▶ _A fazer_: Redija a continuação da reportagem sobre o catálogo da obra de Leonilson, começando logo após a última frase apresentada.

▶ _Trecho selecionado_:
Folha de S. Paulo


Catálogo recém-concluído lista as 3.400 obras do artista Leonilson

"Tinha o Leo público e o Leo privado. O Leo briguento e o Leo generoso. O Leo desesperado e o Leo romântico. Ele tentava fazer da sua intimidade a sua obra, sem nada a esconder."

Leo, descrito nessas linhas pelo amigo Jan Fjeld, é Leonilson, artista que construiu em desenhos, pinturas e bordados uma poderosa meditação sobre a solidão, o sofrimento e desilusões amorosas na ressaca da abertura democrática no país e no auge da epidemia da Aids, que tirou sua vida aos 36, em 1993.

Todas as arestas da personalidade de Leonilson agora vêm à tona num esforço monumental de catalogar sua obra. São três livros recém-concluídos que listam 3.400 trabalhos criados entre as décadas de 1970 e 1990.

Divulgação
Desenho sem título de Leonilson realizado em 1979
Desenho sem título de Leonilson realizado em 1979

O levantamento começou logo depois da morte do artista, mas ganhou fôlego com a última etapa da pesquisa, orçada em R$ 1,8 milhão e bancada pela Fundação Edson Queiroz, de Fortaleza. Nascido na capital cearense, Leonilson construiu quase toda a sua obra em São Paulo, onde viveu desde a infância, e mais tarde em temporadas nos Estados Unidos e na Europa.

No exterior, pesquisadores do projeto rastrearam centenas de trabalhos desconhecidos ou até mesmo dados como perdidos, entre eles uma gravura que Leonilson fez em Paris por encomenda do governo no bicentenário da Revolução Francesa, agora no acervo do Pompidou.

▶ _Conjunto de dados_:
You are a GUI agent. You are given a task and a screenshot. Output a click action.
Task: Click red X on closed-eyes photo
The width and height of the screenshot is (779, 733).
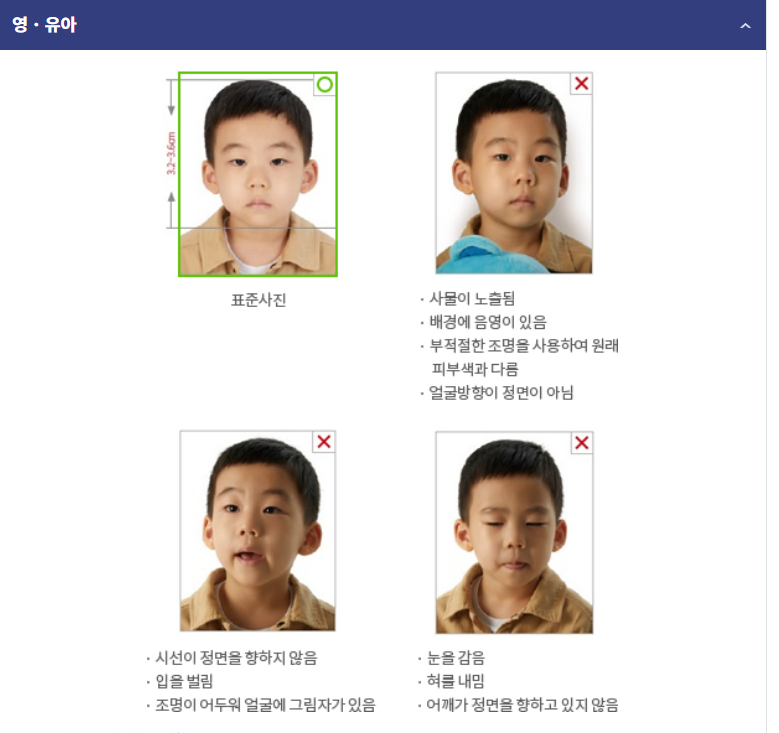pyautogui.click(x=581, y=442)
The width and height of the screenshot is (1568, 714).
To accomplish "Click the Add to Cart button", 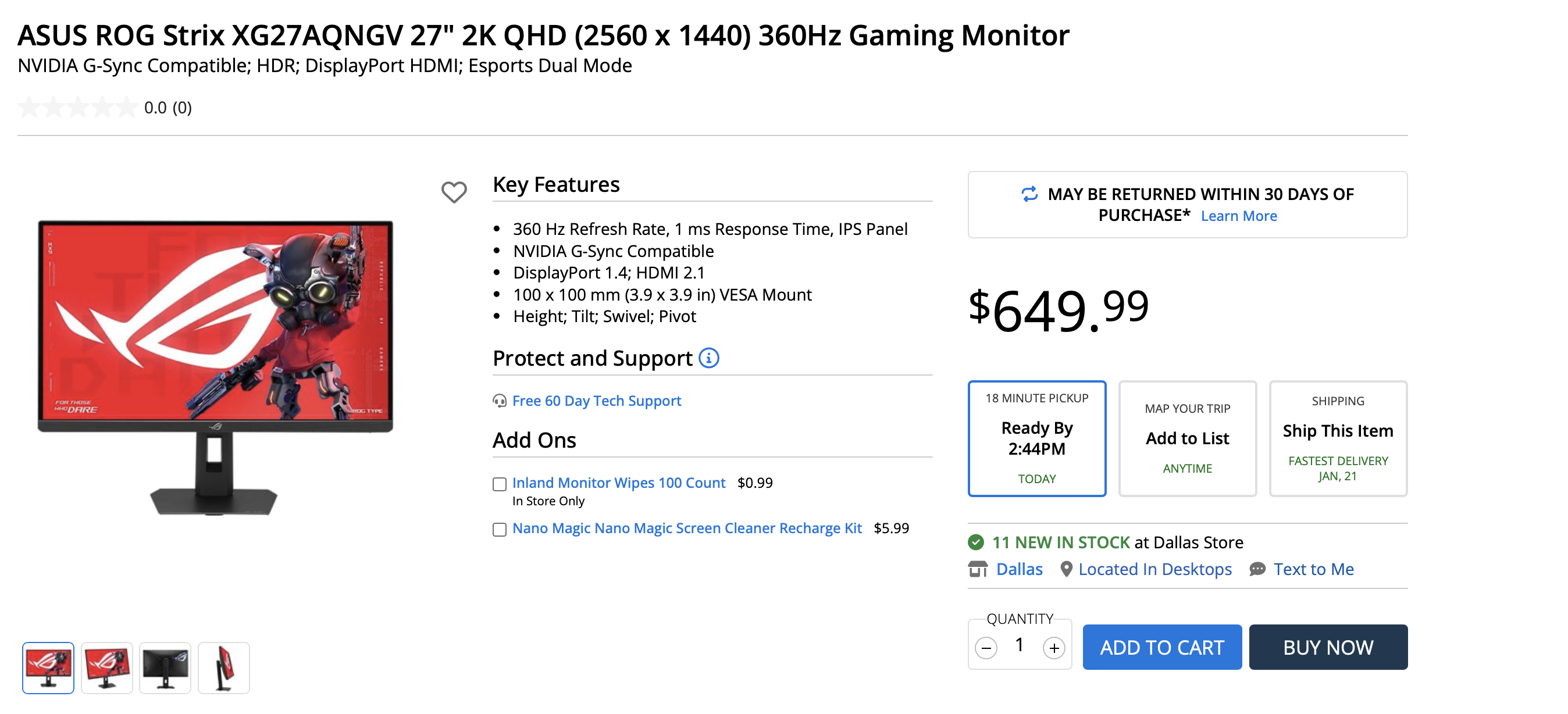I will point(1161,647).
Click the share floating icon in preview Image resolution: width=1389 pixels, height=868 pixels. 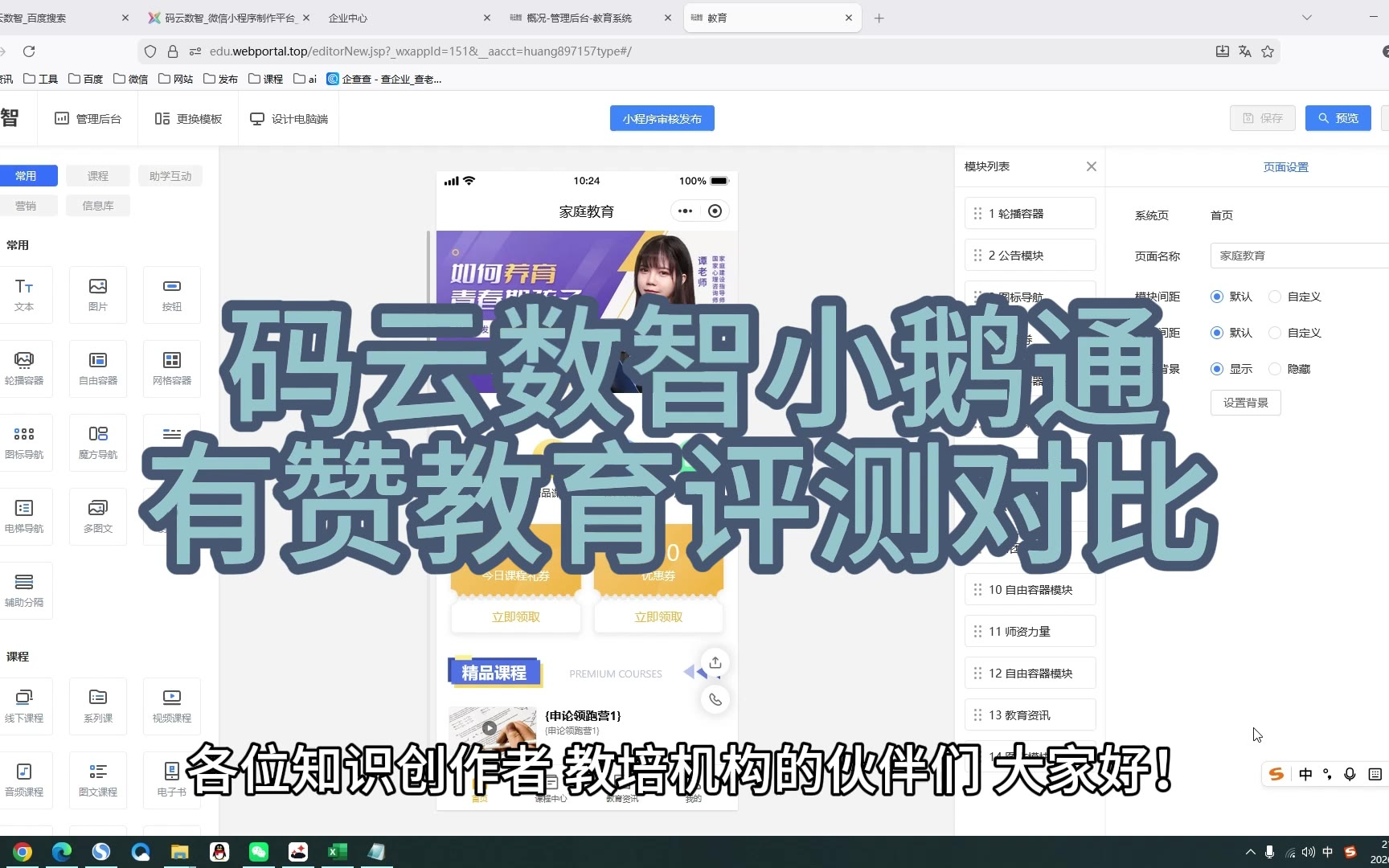(x=715, y=662)
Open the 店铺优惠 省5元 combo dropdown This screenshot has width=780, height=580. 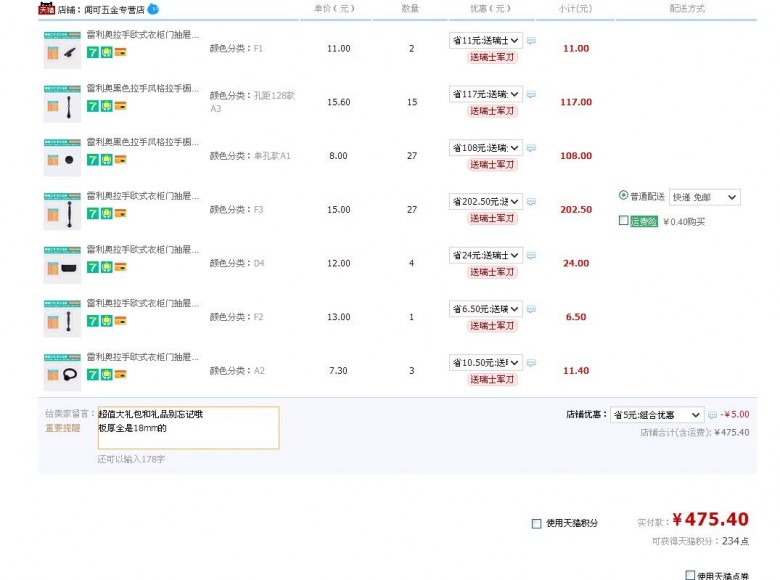click(x=657, y=415)
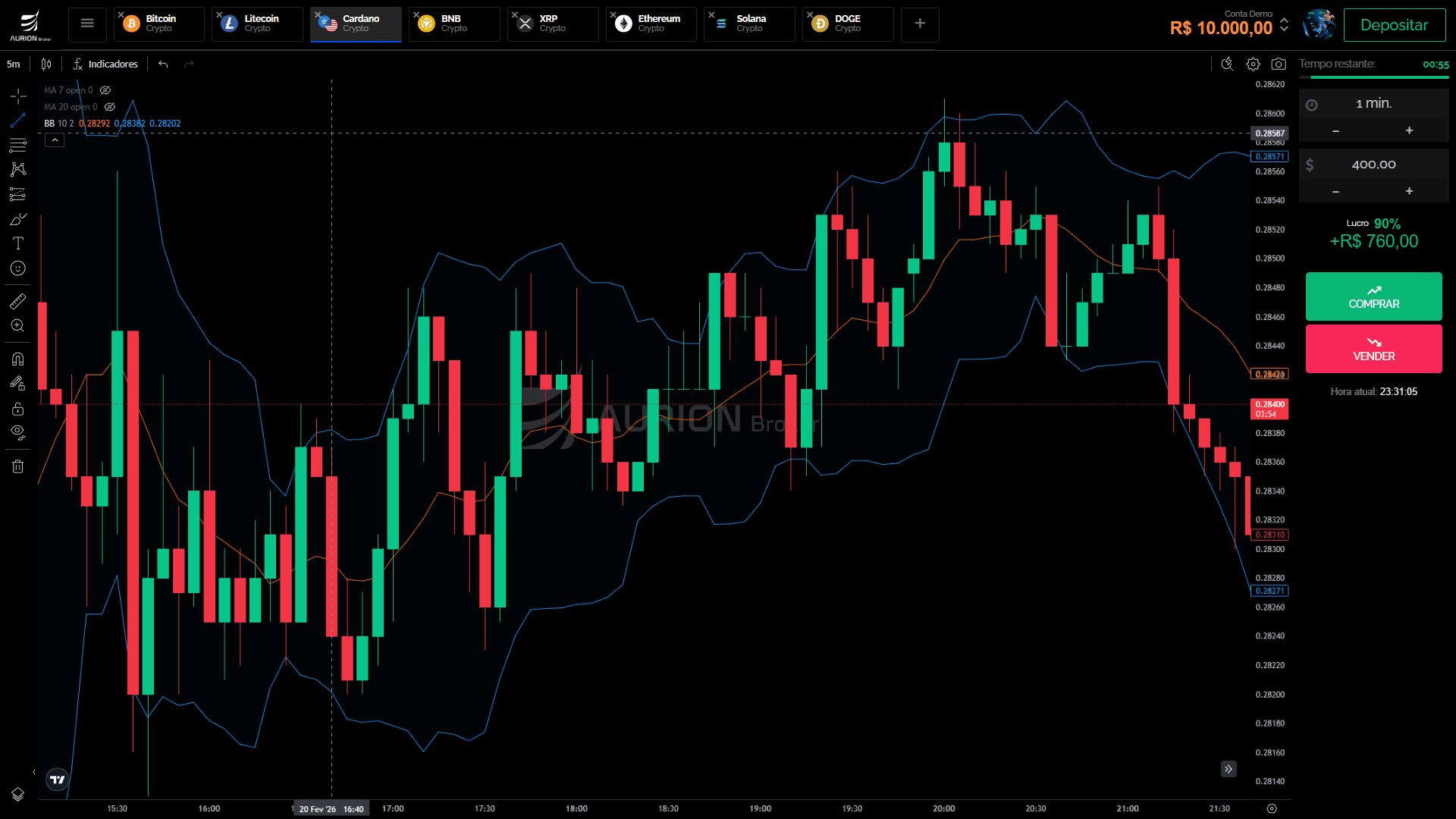Expand the Conta Demo account switcher
This screenshot has height=819, width=1456.
click(x=1284, y=25)
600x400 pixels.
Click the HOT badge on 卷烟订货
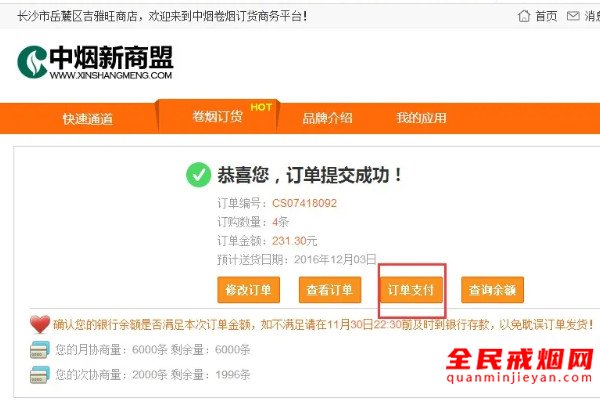[x=261, y=107]
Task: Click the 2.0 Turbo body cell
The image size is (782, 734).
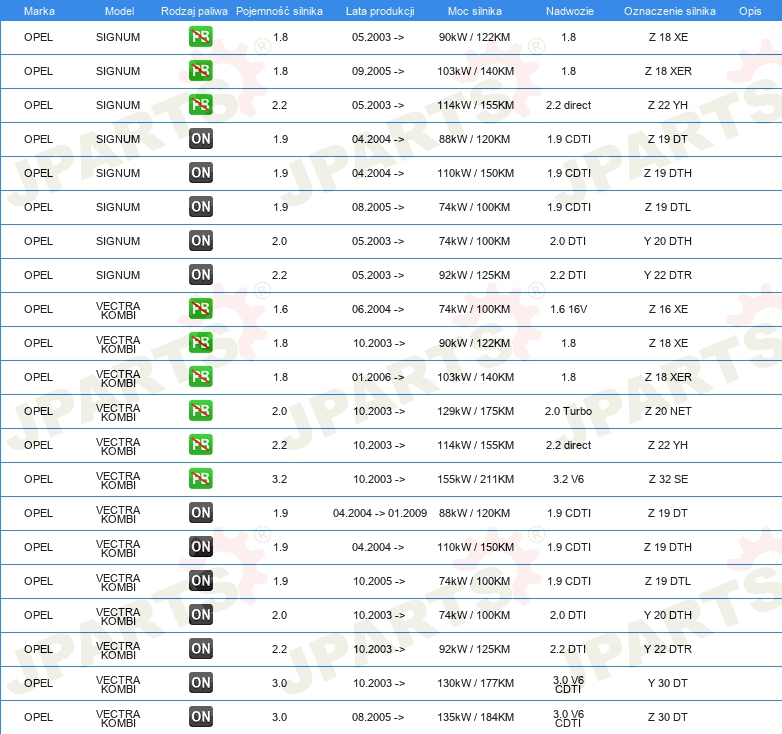Action: point(568,411)
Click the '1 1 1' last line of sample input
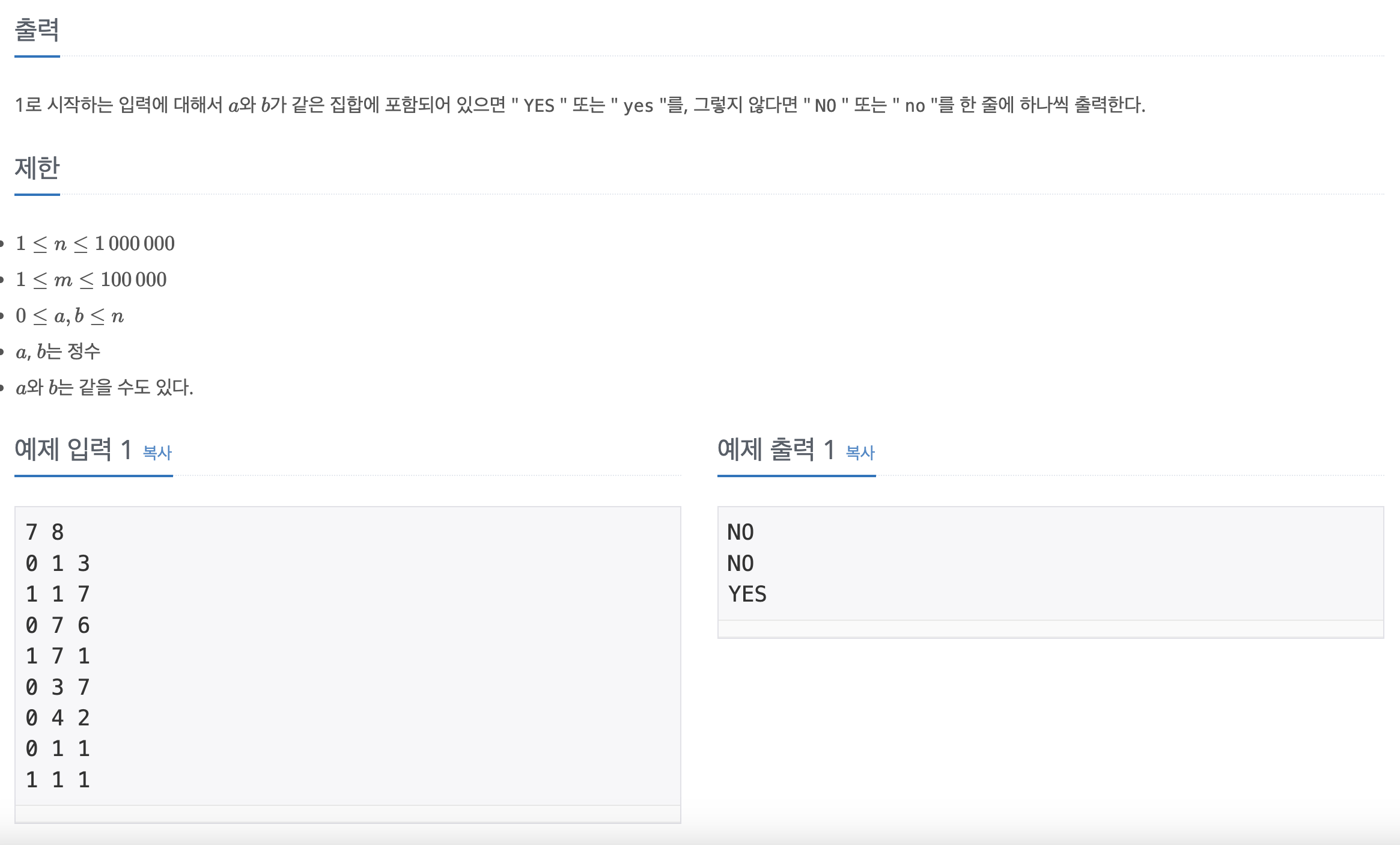Screen dimensions: 1400x845 click(x=58, y=779)
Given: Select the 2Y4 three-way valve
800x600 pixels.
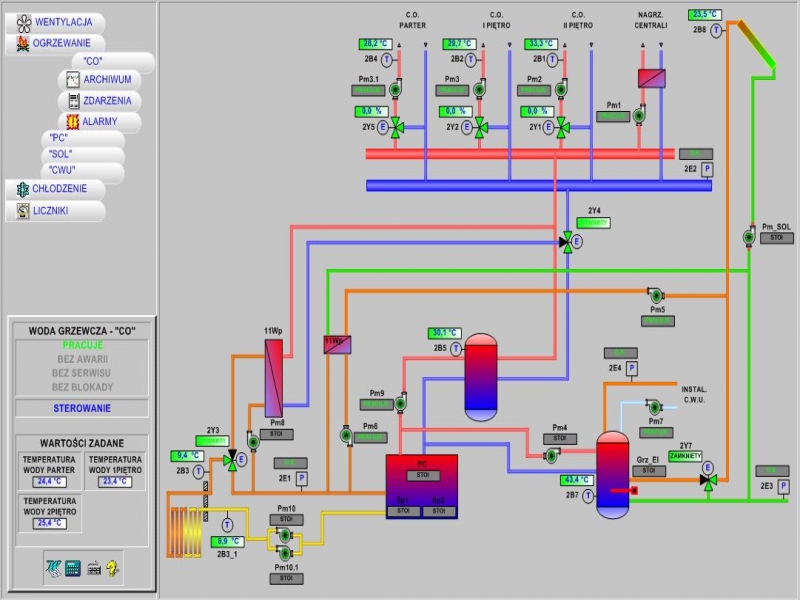Looking at the screenshot, I should click(567, 240).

▶ _Resposta final_:
Sua obra, que passou por uma valorização exponencial nos últimos anos, também está nas coleções de outras instituições de peso, como o Reina Sofía, em Madri, e o MoMA, em Nova York.

Um efeito colateral da febre em torno de Leonilson, aliás, é o aumento no número de falsificações de seus trabalhos. A equipe de catalogação dos novos livros identificou cerca de 50 obras suspeitas, chegando a contratar até grafologistas para analisar assinaturas em algumas pinturas.

Outras 600 peças, arquivadas pela família e amigos no Projeto Leonilson, instituto responsável por seu espólio, são conhecidas, mas também não chegaram às páginas da publicação por falta de informação sobre seu paradeiro ou estado de conservação.

"Há lacunas e dificuldades, porque às vezes as obras circulam muito rápido pelo mercado", diz o crítico Ricardo Resende. "Muitas delas foram vendidas e nunca mais foram vistas."

Leda Catunda, artista e amiga de Leonilson, conta, no entanto, que "tudo foi escarafunchado". "Se uma coisa não entrou no livro, era um papel amassado", afirma. "Está tudo catalogado, fotografado."

'LEO NÃO AUTORIZADO'
Ou quase tudo. Ficaram de fora os escritos pessoais, a correspondência e as anotações do artista, que em geral não constam de catálogos raisonné, nome dado a esse tipo de compilação.

Mas, sendo Leonilson o primeiro artista contemporâneo do país -depois de modernistas como Volpi, Tarsila e Portinari a ser alvo de um levantamento como esses, qualquer ausência desperta suspeitas de possível censura.

Depois que o artista morreu, herdeiros chegaram a vetar a publicação de um livro com relatos de sua intimidade. Leonilson havia gravado uma espécie de diário em fitas cassete que deixou para amigos, dando origem a um volume até hoje barrado.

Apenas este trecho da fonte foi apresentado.